Tofel and Hubert founded the company in 2012 and began marketing the Livingston-based business last year. FootprintID currently employs eight nationwide in order to handle its growing volume.
With unlimited storage and a user-friendly interface, FootprintID provides templates such as emergency contact lists, allergies and conditions, prescriptions and medications, hospitalizations and surgeries, and more for members to fill out.
Members are then encouraged to scan and upload prior test results and documents such as living wills and explanations of benefits.
“With constant changes in health insurance, testing locations and doctors, it is so important to be able to compare tests to prior results,” Tofel said.
Sometimes that is easier said than done.
“Electronic health portals have made it much easier for our members to compile their information,” Tofel said. “However, if that information is ever polluted by, for example, medical identity theft in the case of someone wanting to be insured for treatment or to get prescriptions filled, FootprintID can provide more accurate information.”
Membership for the first year is $40 for the first member and $30 for each additional member. Yearly renewals are $25 per member.
Members can only access and change their information via the use of a username and password. They can provide their doctors, family, friends and caretakers with a shareable access code.
“We do not store Social Security numbers or credit card information, which helps take us out of the target market for financial and medical identity theft,” Tofel said.
Instead, FootprintID uses both local level and secure encryption via Amazon Web Services.
“People have sensitivities regarding information about their health, so we wanted to make sure our members feel in control and comfortable that their information is safe and secure,” Tofel said.
More than 10,000 members believe that it is.
So do a rapidly growing number of employers, which account for 80 percent of FootprintID’s business.
“Employers and organizations are recognizing how important it is for an individual to have access to their medical information,” Tofel said. “They are providing FootprintID to their employees as a value-add within their health and wellness benefits. It is a very affordable tool that benefits both the employer and the user.”
Doctors have also recommended Footprint ID to their patients.
“They recommend us and stand by the same philosophy that we have,” Tofel said. “The more you can bring to the table for yourself, the better your care will be.”
Tofel hopes the state will step up, too, citing the importance of keeping businesses in New Jersey.
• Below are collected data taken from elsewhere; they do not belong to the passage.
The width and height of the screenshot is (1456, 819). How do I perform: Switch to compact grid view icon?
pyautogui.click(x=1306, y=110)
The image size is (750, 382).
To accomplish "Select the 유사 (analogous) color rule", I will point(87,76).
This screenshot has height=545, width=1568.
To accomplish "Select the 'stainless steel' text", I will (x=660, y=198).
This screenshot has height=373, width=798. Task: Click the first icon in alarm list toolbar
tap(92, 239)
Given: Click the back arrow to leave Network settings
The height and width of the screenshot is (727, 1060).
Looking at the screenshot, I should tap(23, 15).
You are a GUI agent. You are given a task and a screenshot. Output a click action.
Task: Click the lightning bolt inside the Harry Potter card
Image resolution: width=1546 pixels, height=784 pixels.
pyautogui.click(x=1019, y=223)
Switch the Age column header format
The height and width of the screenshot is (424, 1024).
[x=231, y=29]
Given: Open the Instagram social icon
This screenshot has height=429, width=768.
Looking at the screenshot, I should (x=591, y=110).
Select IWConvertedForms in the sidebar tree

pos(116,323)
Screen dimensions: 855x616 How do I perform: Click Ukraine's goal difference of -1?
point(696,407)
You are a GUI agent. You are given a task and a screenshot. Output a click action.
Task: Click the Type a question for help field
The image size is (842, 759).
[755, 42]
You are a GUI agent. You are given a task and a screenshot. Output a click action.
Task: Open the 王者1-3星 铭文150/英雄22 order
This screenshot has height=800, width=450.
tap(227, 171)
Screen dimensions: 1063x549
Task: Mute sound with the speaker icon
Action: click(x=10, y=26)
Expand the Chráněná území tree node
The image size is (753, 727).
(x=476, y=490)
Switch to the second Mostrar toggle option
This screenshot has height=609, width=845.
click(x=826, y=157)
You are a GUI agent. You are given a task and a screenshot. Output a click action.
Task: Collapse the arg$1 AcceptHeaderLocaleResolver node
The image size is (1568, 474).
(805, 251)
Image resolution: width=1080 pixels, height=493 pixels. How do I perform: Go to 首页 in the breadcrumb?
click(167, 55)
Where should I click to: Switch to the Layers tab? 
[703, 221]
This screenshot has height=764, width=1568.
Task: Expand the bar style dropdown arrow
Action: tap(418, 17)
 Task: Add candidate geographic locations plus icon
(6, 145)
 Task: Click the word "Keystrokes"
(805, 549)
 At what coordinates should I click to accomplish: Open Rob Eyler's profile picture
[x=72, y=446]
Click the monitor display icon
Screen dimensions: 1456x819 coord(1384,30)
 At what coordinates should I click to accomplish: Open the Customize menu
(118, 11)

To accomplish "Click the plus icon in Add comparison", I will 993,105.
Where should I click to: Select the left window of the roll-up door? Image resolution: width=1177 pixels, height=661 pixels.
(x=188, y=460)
“Because there is so much conversation surrounding the health environment here, perhaps the state can assist us in terms of research and showing health care organizations in New Jersey how a tool like ours can benefit individuals long term,” Tofel said.
In the meantime, Tofel said the plan is to expand FootprintID membership through employers and organizations.
“Our goal is to educate people in the importance of being empowered with this information,” Tofel said.